Going into the second half of the season, the Red Bull Cliff Diving World Series hits new ground off the coast of Beirut's neighbourhood of Raouché, with the reigning champions intending to stretch their winning form. Australia's Rhiannan Iffland, still unbeaten in the current season, could win for the 5th consecutive time this year; for Gary Hunt from Great Britain a victory from the natural landmark would mean the 3rd win in the season's 3rd off-the-cliff competition after Philippines and Portugal. Although the leading duo remain on course to retain the King Kahekili trophy for now, the battle for vital ranking points will spice things up in Lebanon's capital city.

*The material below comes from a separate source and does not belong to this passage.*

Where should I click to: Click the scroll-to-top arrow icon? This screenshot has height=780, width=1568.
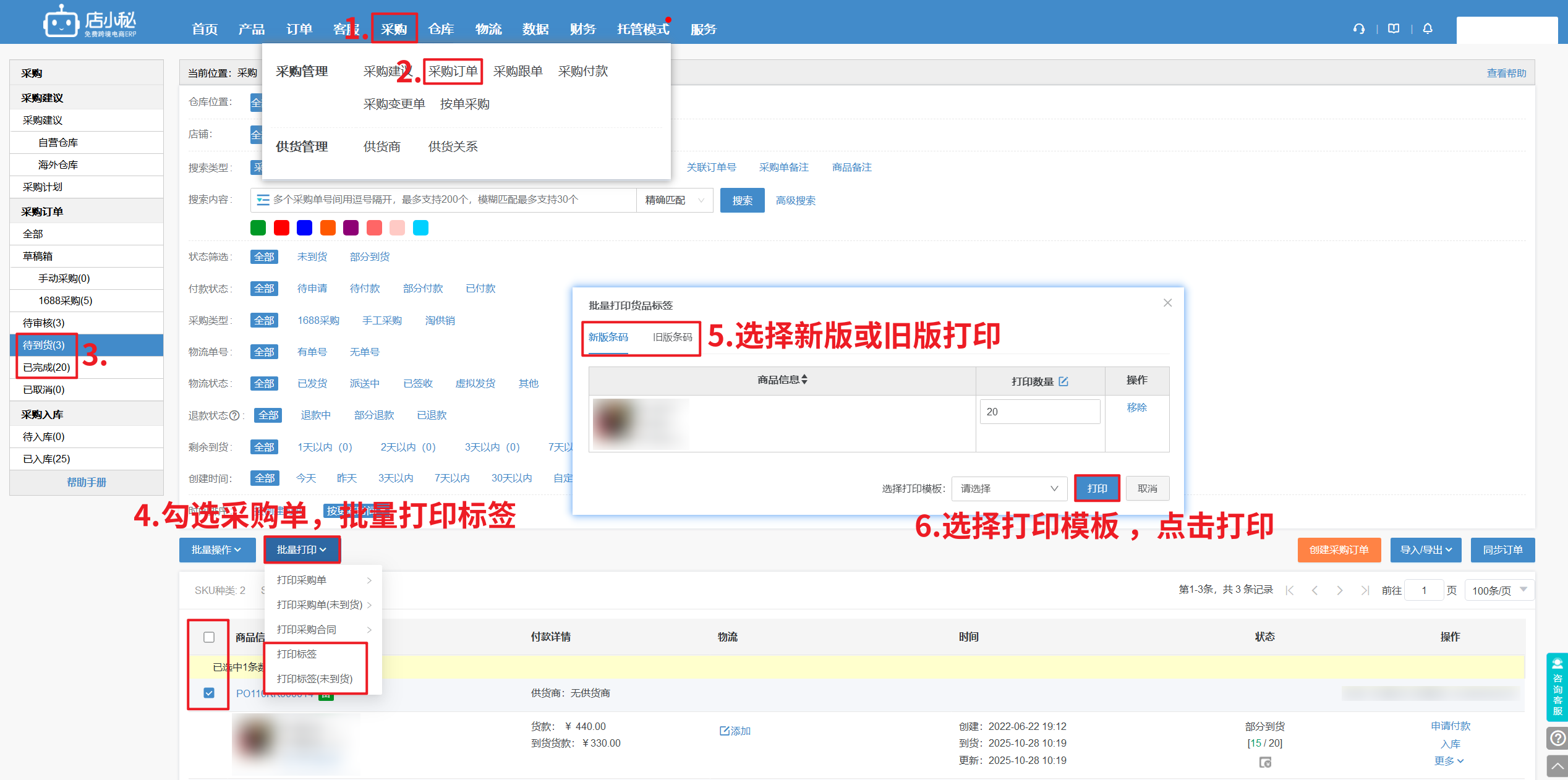coord(1557,766)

In the Portugal leg two weeks ago, Hunt had to be at his imperious best to see off the marauding challenge of Mexico's Jonathan Paredes, who himself broke a long-standing record by earning six times the highest note from the jury at a single stop. If Paredes is able to transform the extra push from such a strong performance into consistency, the Brit's ride on the wave of confidence might get choppier moving into the business end of 2019. America's Andy Jones, 2nd and 3rd in the previous two stops, needs to be listed when talking of favourites. The 34-year-old is a master of aerial awareness and always to be considered when tricky or new locations are on the schedule.

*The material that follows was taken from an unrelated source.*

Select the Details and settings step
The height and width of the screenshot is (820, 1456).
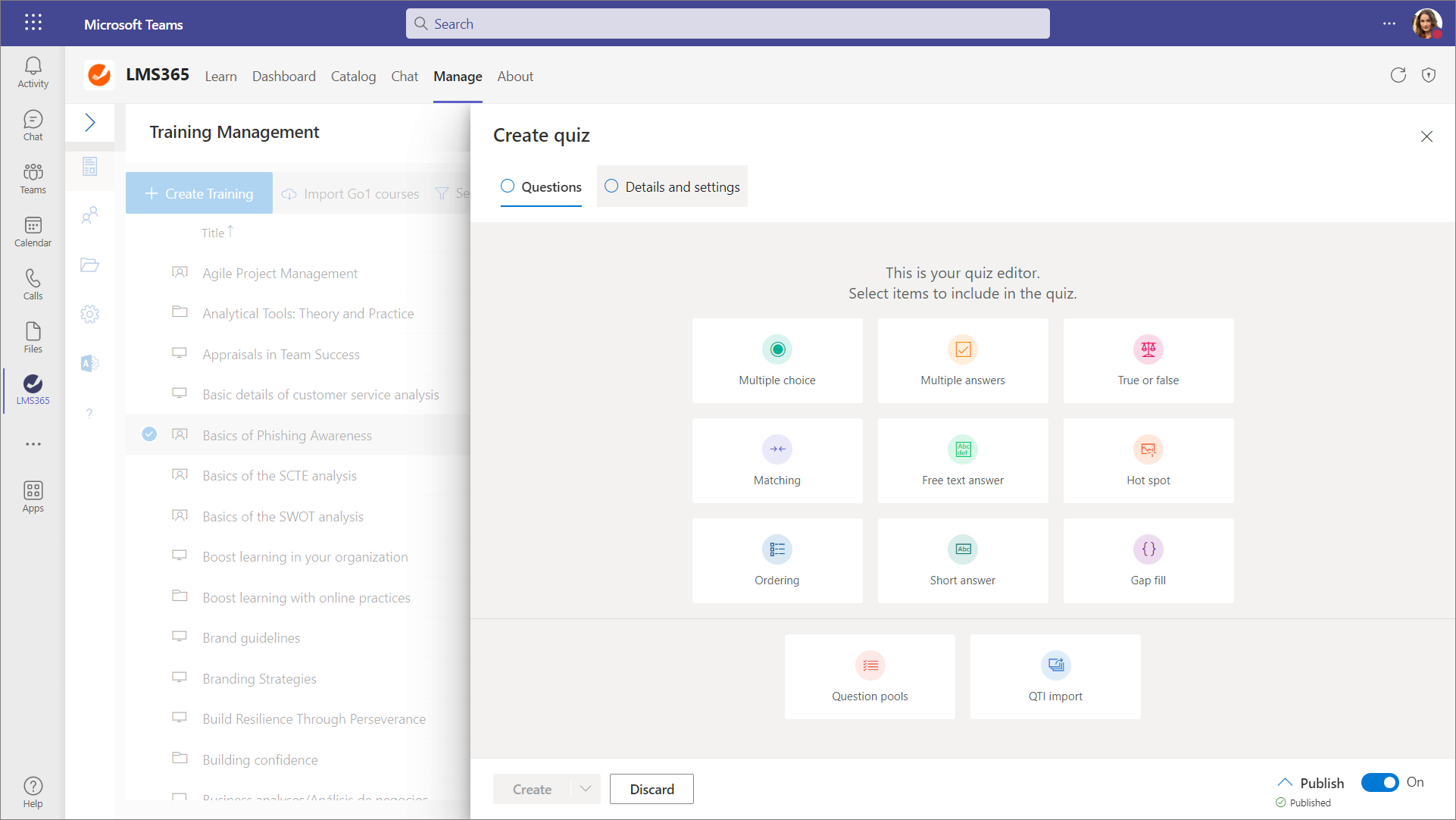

Nobody has yet been able to stop the women's dominant figure Iffland, the 3-time champion from down under – neither an unknown location nor the competition from the likes of Lysanne Richard, the season's three-time podium finisher from Canada, or Great Britain's Jessica Macaulay. The 26-year-old toned down the difficulty in Portugal to secure her first podium in her debut year as a permanent diver and has surpassed Yana Nestsiarava from Belarus in the overall standings to sit in 3rd.
When the World Series returns to the Middle East for the 3rd time following the season finales in Oman in 2012 and Dubai in 2016, the cliff diving elite will be challenged to dive from the bare rocks for the 3rd time this year – more than in any other year to date.
Standing like gigantic sentinels, the two huge pillars of Beirut's primary landmark are a popular destination for locals and visitors alike. The limestone outcrops known as Pigeon Rocks grow up to 40m above sea and are just offshore with one of the rock formations having an archway eroded through it. Voted the must-visit city for the year 2019 by World Tourists, the acrobatic cliff diving feats from up to 27m will only spice up this label and leave the fans below the rocks in awe when the world's oldest extreme sport is hosted in one of the oldest cities in the world.